Learning to Disambiguate Strongly Interacting Hands via Probabilistic Per-Pixel Part Segmentation [3DV 2021 Oral]

Overview

Learning to Disambiguate Strongly Interacting Hands via Probabilistic Per-Pixel Part Segmentation [3DV 2021 Oral]

report report

Learning to Disambiguate Strongly Interacting Hands via Probabilistic Per-Pixel Part Segmentation,
Zicong Fan, Adrian Spurr, Muhammed Kocabas, Siyu Tang, Michael J. Black, Otmar Hilliges International Conference on 3D Vision (3DV), 2021

Image

Features

DIGIT estimates the 3D poses of two interacting hands from a single RGB image. This repo provides the training, evaluation, and demo code for the project in PyTorch Lightning.

Updates

  • November 25 2021: Initial repo with training and evaluation on PyTorch Lightning 0.9.

Setting up environment

DIGIT has been implemented and tested on Ubuntu 18.04 with python >= 3.7, PyTorch Lightning 0.9 and PyTorch 1.6.

Clone the repo:

git clone https://github.com/zc-alexfan/digit-interacting

Create folders needed:

make folders

Install conda environment:

conda create -n digit python=3.7
conda deactivate
conda activate digit
conda install pytorch==1.6.0 torchvision==0.7.0 cudatoolkit=10.1 -c pytorch
pip install -r requirements.txt

Downloading InterHand2.6M

  • Download the 5fps.v1 of InterHand2.6M, following the instructions here
  • Place annotations, images, and rootnet_output from InterHand2.6M under ./data/InterHand/*:
./data/InterHand
├── annotations
├── images
│   ├── test
│   ├── train
│   └── val
├── rootnet_output
│   ├── rootnet_interhand2.6m_output_all_test.json
│   └── rootnet_interhand2.6m_output_machine_annot_val.json
|-- annotations
|-- images
|   |-- test
|   |-- train
|   `-- val
`-- rootnet_output
    |-- rootnet_interhand2.6m_output_test.json
    `-- rootnet_interhand2.6m_output_val.json
  • The folder ./data/InterHand/annotations should look like this:
./data/InterHand/annotations
|-- skeleton.txt
|-- subject.txt
|-- test
|   |-- InterHand2.6M_test_MANO_NeuralAnnot.json
|   |-- InterHand2.6M_test_camera.json
|   |-- InterHand2.6M_test_data.json
|   `-- InterHand2.6M_test_joint_3d.json
|-- train
|   |-- InterHand2.6M_train_MANO_NeuralAnnot.json
|   |-- InterHand2.6M_train_camera.json
|   |-- InterHand2.6M_train_data.json
|   `-- InterHand2.6M_train_joint_3d.json
`-- val
    |-- InterHand2.6M_val_MANO_NeuralAnnot.json
    |-- InterHand2.6M_val_camera.json
    |-- InterHand2.6M_val_data.json
    `-- InterHand2.6M_val_joint_3d.json

Preparing data and backbone for training

Download the ImageNet-pretrained backbone from here and place it under:

./saved_models/pytorch/imagenet/hrnet_w32-36af842e.pt

Package images into lmdb:

cd scripts
python package_images_lmdb.py

Preprocess annotation:

python preprocess_annot.py

Render part segmentation masks:

  • Following the README.md of render_mano_ih to prepare an LMDB of part segmentation. For question in preparing the segmentation masks, please keep issues in there.

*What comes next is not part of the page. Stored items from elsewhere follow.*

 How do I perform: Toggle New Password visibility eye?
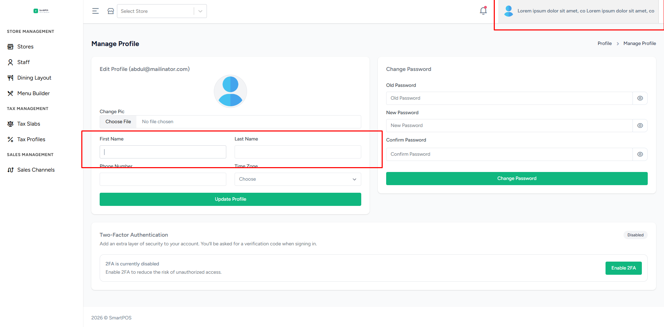[x=640, y=126]
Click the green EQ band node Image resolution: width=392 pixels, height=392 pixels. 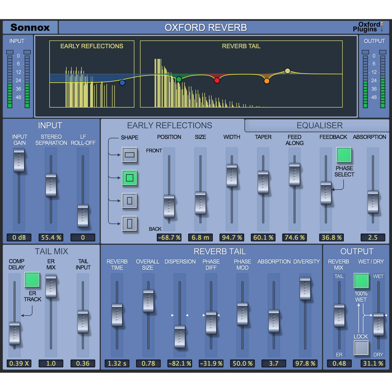tap(179, 79)
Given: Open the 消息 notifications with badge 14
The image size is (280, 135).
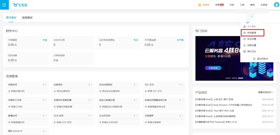Looking at the screenshot, I should pyautogui.click(x=220, y=5).
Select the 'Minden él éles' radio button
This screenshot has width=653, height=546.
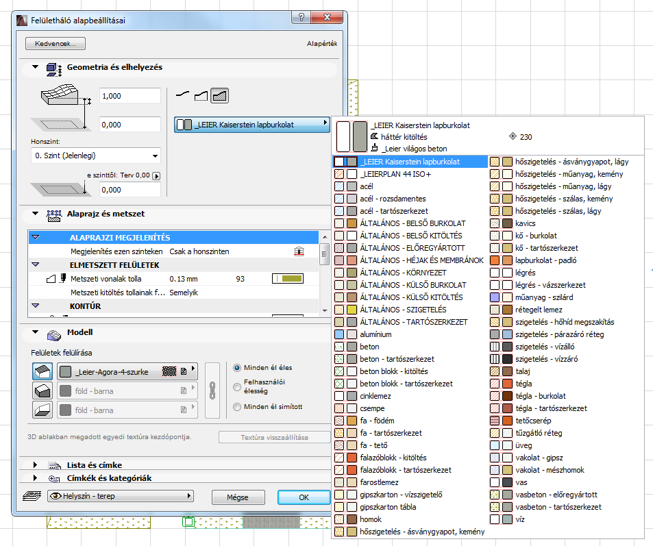(237, 368)
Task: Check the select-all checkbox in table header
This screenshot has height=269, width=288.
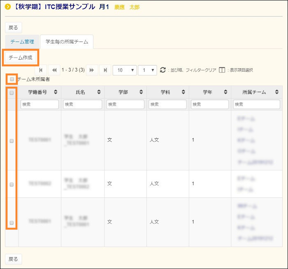Action: (12, 93)
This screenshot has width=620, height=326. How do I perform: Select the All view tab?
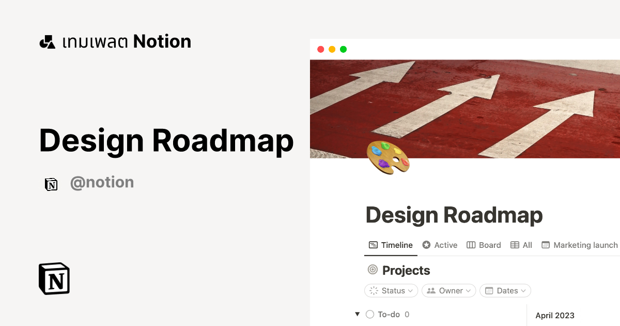click(521, 245)
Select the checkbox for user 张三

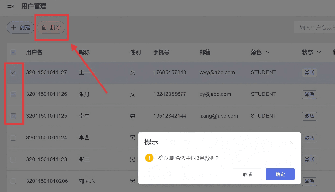(13, 160)
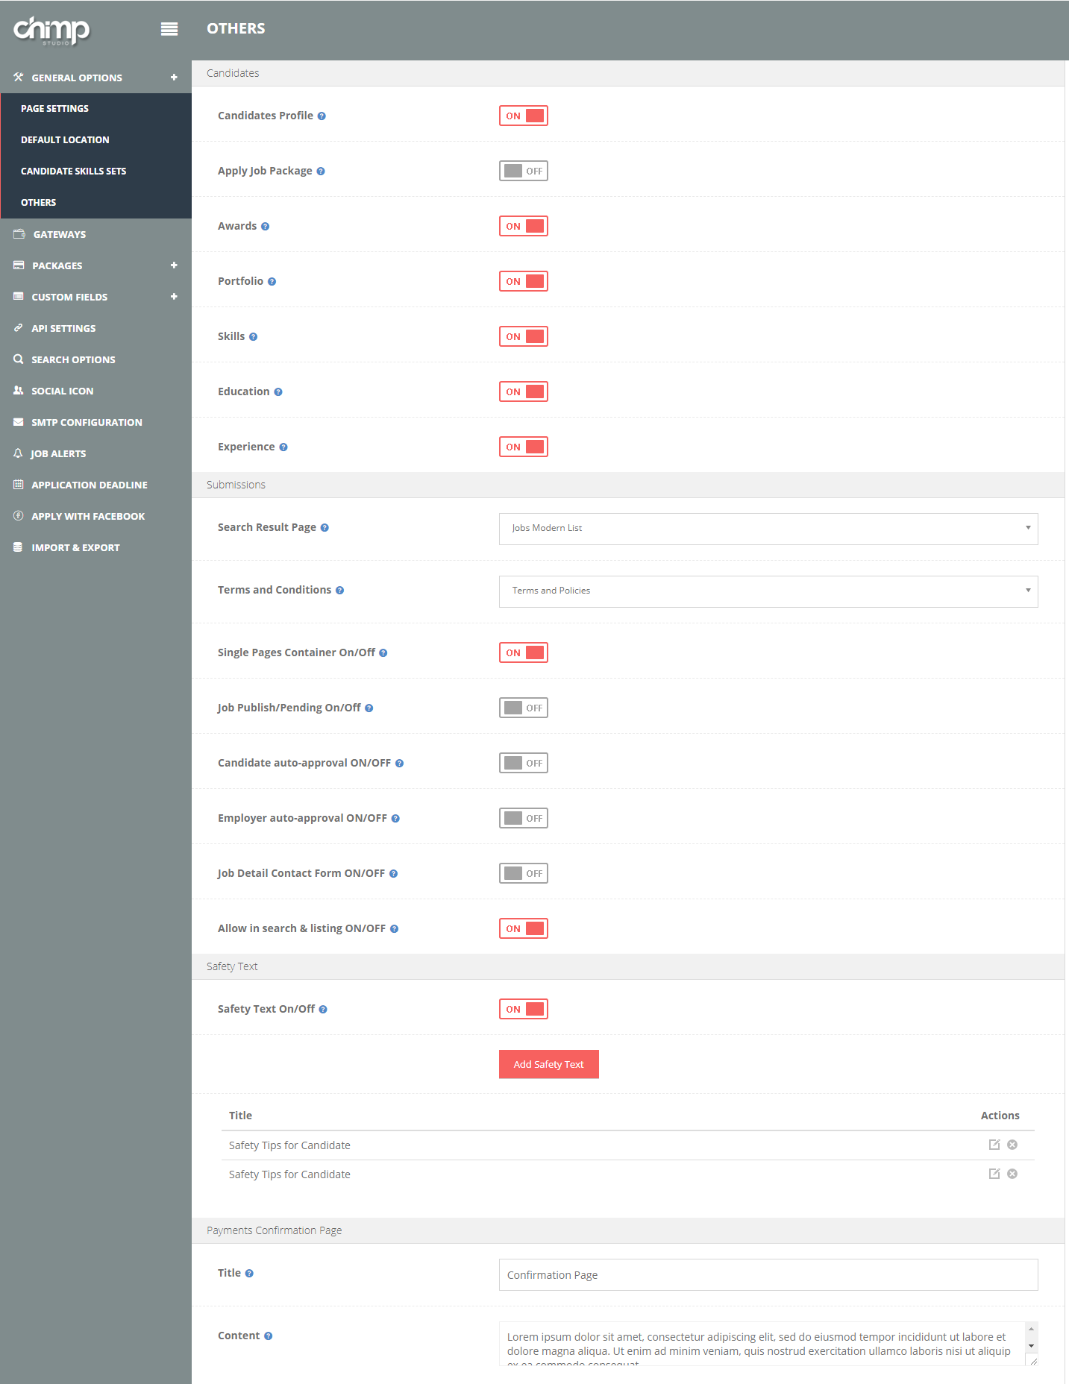Enable the Apply Job Package toggle

[x=523, y=171]
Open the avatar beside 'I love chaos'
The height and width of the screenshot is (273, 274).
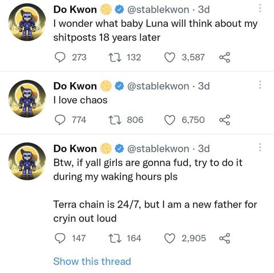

Place the LMDB from the images, the segmentation masks, and meta_dict_*.pkl to ./data/InterHand and it should look like the structure below. The cache files meta_dict_*.pkl are by-products of the step above.

|-- annotations
|   |-- skeleton.txt
|   |-- subject.txt
|   |-- test
|   |   |-- InterHand2.6M_test_MANO_NeuralAnnot.json
|   |   |-- InterHand2.6M_test_camera.json
|   |   |-- InterHand2.6M_test_data.json
|   |   |-- InterHand2.6M_test_data.pkl
|   |   `-- InterHand2.6M_test_joint_3d.json
|   |-- train
|   |   |-- InterHand2.6M_train_MANO_NeuralAnnot.json
|   |   |-- InterHand2.6M_train_camera.json
|   |   |-- InterHand2.6M_train_data.json
|   |   |-- InterHand2.6M_train_data.pkl
|   |   `-- InterHand2.6M_train_joint_3d.json
|   `-- val
|       |-- InterHand2.6M_val_MANO_NeuralAnnot.json
|       |-- InterHand2.6M_val_camera.json
|       |-- InterHand2.6M_val_data.json
|       |-- InterHand2.6M_val_data.pkl
|       `-- InterHand2.6M_val_joint_3d.json
|-- cache
|   |-- meta_dict_test.pkl
|   |-- meta_dict_train.pkl
|   `-- meta_dict_val.pkl
|-- images
|   |-- test
|   |-- train
|   `-- val
|-- rootnet_output
|   |-- rootnet_interhand2.6m_output_test.json
|   `-- rootnet_interhand2.6m_output_val.json
`-- segm_32.lmdb

Training and evaluating

To train DIGIT, run the command below. The script runs at a batch size of 64 using accumulated gradient where each iteration is on a batch size 32:

python train.py --iter_batch 32 --batch_size 64 --gpu_ids 0 --trainsplit train --precision 16 --eval_every_epoch 2 --lr_dec_epoch 40 --max_epoch 50 --min_epoch 50

OR if you just want to do a sanity check you can run:

python train.py --iter_batch 32 --batch_size 64 --gpu_ids 0 --trainsplit minitrain --valsplit minival --precision 16 --eval_every_epoch 1 --max_epoch 50 --min_epoch 50

Each time you run train.py, it will create a new experiment under logs and each experiment is assigned a key.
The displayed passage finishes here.